Trump entrou em embate público com o líder do partido no Senado, Mitch McConnell, que votou por sua absolvição e, depois do veredito, justificou sua posição dizendo que o ex-presidente era responsável por provocar a invasão do Capitólio, mas não via respaldo constitucional para seu impedimento fora do cargo.
Apesar de absolvido, Trump promete vingança. A partir desta semana, inicia série de reuniões para traçar seus próximos movimentos políticos e fazer uma seleção dos candidatos alinhados à sua ideologia e que estão dispostos a atacar os que o querem mais distante da sigla.

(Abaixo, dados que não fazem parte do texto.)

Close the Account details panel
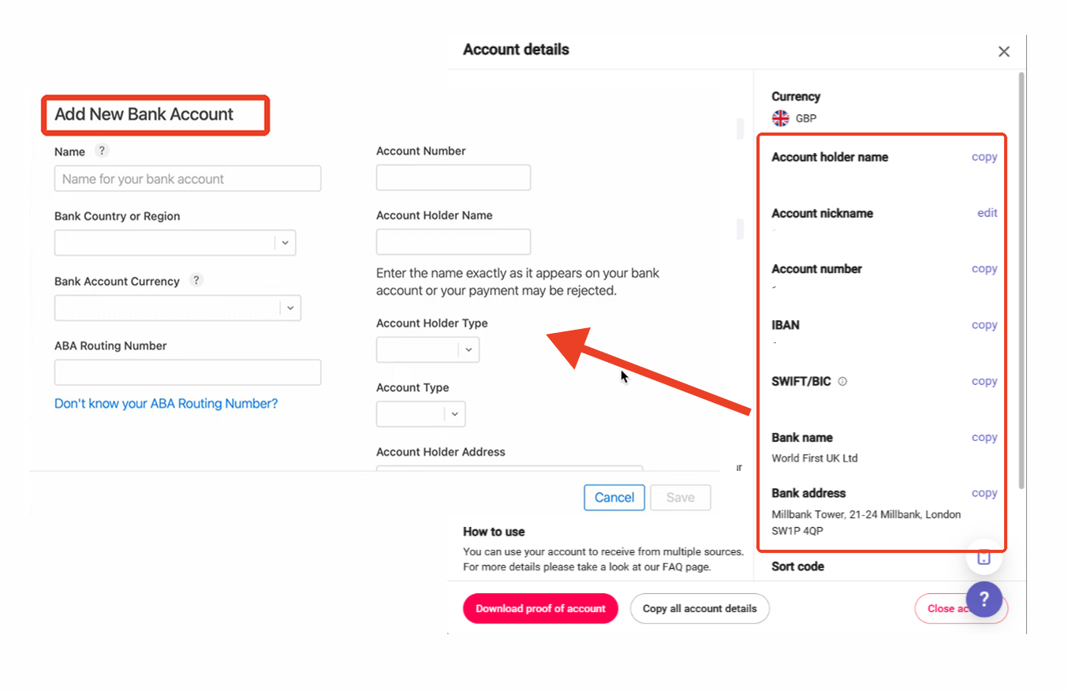1003,51
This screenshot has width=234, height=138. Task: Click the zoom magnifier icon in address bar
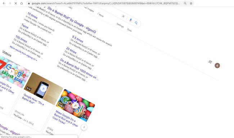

Segundo o site Politico, o ex-presidente já recebeu seu ex-chefe de campanha Brad Parscale para discutir propostas de financiamento online e como usar as redes sociais apesar de seu banimento de Facebook e Twitter. Além disso, teve conversas com seu filho mais velho, Donald Jr., considerado um dos herdeiros políticos, e com o líder da minoria na Câmara, o deputado Steve Scalise.
A partir de agora, a ideia é criar um calendário formal para que os candidatos que queiram o apoio de Trump sejam recebidos pelo ex-presidente e sacramentem seu comprometimento com o trumpismo. Ele já expressou suporte a dois de seus mais leais aliados, a presidente do Partido Republicano no Arizona, Kelli Ward, que deve concorrer ao governo do estado, e a ex-secretária de imprensa da Casa Branca Sarah Sanders, que já anunciou que vai disputar o governo no Arkansas em 2022.
Esses e outros nomes receberão dinheiro de uma espécie de fundo de campanha de Trump, que conta com milhões de dólares em caixa e um banco com dados de milhões de americanos –Trump teve 74 milhões de votos na eleição do ano passado, mais de 10 milhões a mais do que em 2016.
Muitos desses eleitores estarão na plateia do encerramento da Cpac. Trump deve argumentar que muitas de suas previsões sobre o governo Biden já se tornaram realidade e se ancorar na tese de que quem o ataca está atacando a base republicana, alimentando o sentimento de ódio de seus apoiadores. Mesmo que ainda não tenha decidido se vai ou não concorrer em 2024, Trump quer se manter como a principal referência republicana e evitar que outro nome da sigla ganhe tração política nos próximos anos.
Criada em 1973, a Cpac era um guarda-chuva mais amplo para a direita dos EUA, mas se radicalizou ao trumpismo, assim como o Partido Republicano. Por mais que existam republicanos de perfil moderado, pesquisas mostram que grande parte dos eleitores da sigla ainda se escora na imagem e no discurso do ex-presidente –e a maioria dos parlamentares não quer arriscar perder essa fatia com eleições legislativas no ano que vem.
Os republicanos têm controle do Executivo e Legislativo em 24 dos 50 estados americanos, e alguns analistas já preveem que a legenda pode retomar a maioria da Câmara em 2022 –hoje nas mãos dos democratas por uma margem pequena, 221 a 211 deputados. Trump sabe que não precisa do establishment partidário para se lançar candidato em 2024, mas precisa dar capilaridade ao trumpismo e manter a base sob sua influência até lá.
O imprevisível Trump pode, inclusive, não concorrer de novo à Casa Branca, mas manter viva a possibilidade –ou ameaça– de que sua candidatura é garantia de que, pelo menos por enquanto, ele estará onde mais gosta: no centro das atenções.